You´ll hear a wonderful and inspiring life story full of hilarious and moving moments (favourite lovable-geek-moment: “future Star wars movies”).

The brick wall metaphor will stay with me for a long time.
And good teachers make all the difference.

Thrilling wonders

September 10, 2007


This image is not Photoshop generated. In fact this enormous cavern is part of Tokyo´s infrastructure built to prevent overfloading during typhoon season. I found this post on the amazing website of Avi & Rachel Abrams, which is part of the “Thrilling wonder” family of sites. They want to promote “the intense, wonderful and never-boring” side of things. And do so beautifully. If you have some hours (days!) of free time and are in serious need of inspiration, spend some time on their website.

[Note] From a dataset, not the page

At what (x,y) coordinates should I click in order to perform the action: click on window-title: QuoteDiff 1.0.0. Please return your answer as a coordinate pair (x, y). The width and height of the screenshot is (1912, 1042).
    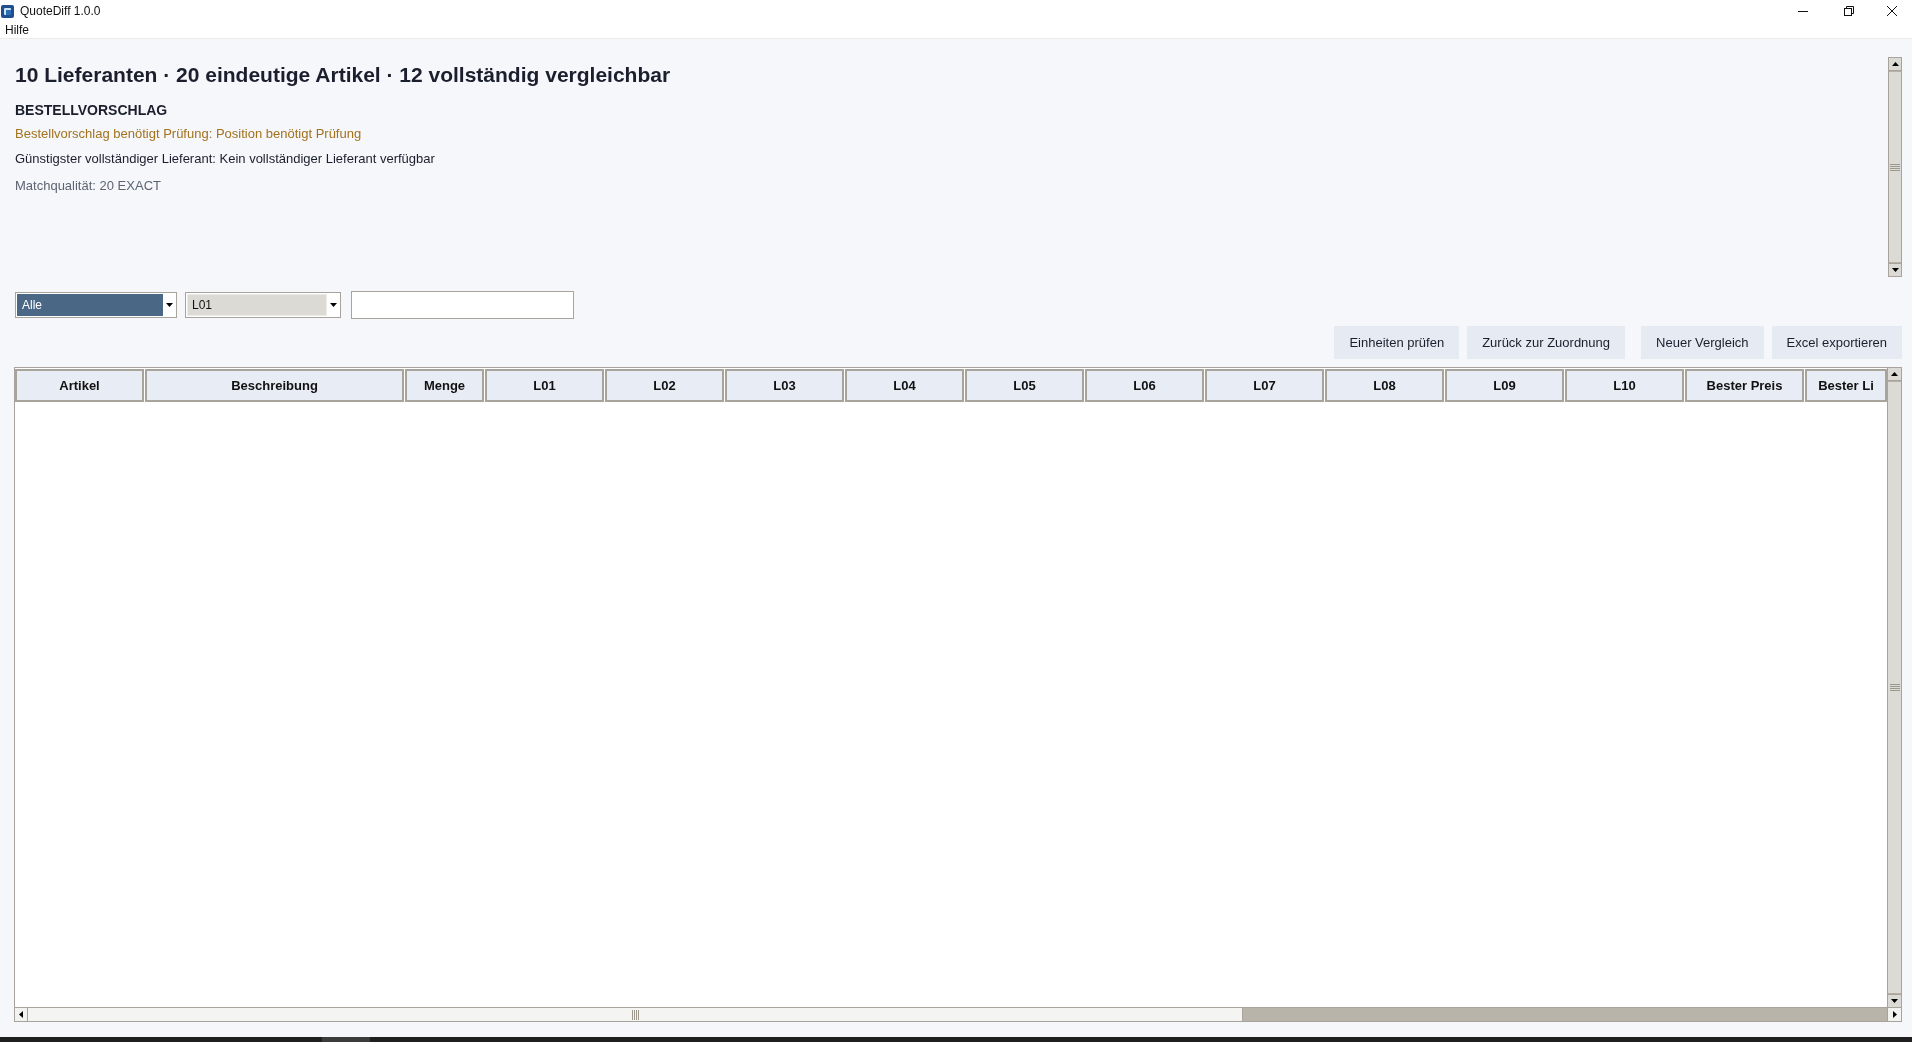
    Looking at the image, I should click on (60, 11).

Here you can find galleries with themes like: Abandoned tunnels and vast underground spaces, The most beautiful libraries of the world, Lord of the logistics 1-5, Dust storms, Guy´s thing:weird inventions, Aim…Fire! (High speed photography), Cool ads and many many more (i wish i could name them all).

I have no idea how they could amass such a beautiful collection of images, but they are all worth a look, so check out DarkroastedBlend: Something old. Something new. Something cool.

Lunar Light

July 14, 2007

Ok, i stand corrected. This one is a much better example for energy crisis induced design. The winner of the Next Generation competition of the Metropolis magazine was the San Fransisco based collective Civil Twilight. with their lunar-resonant street lights. Their idea is, like most good ones, very simple. They basically want to put a dimmer in each streetlight in San Fransisco. Their hightech photo sensor cells would react to the moonlight and thus reduce their brightness according to the lunar cycle.

A very poetic idea, since it would not only significantly reduce energy costs and heat, but would make it bring back the simple pleasure of being able to see the moon and stars again from inside the city.

Lightbulb von Jeff Lieberman
Remember how everybody loved the flying candles in the Harry Potter movies? Well, i know Ingo Maurer already did that with his Fly, candle, fly! installation, but this one is just as ingenious. Yes. It´s a lightbulb. But it´s floating. Really. And doing that fully lit! Jeff Lieberman uses electro magnetism and induction to create this effect. I think its a beautiful und poetic installation, especially using such a “boring” everyday object. And what a great metaphor for all the talk about today´s energy crisis!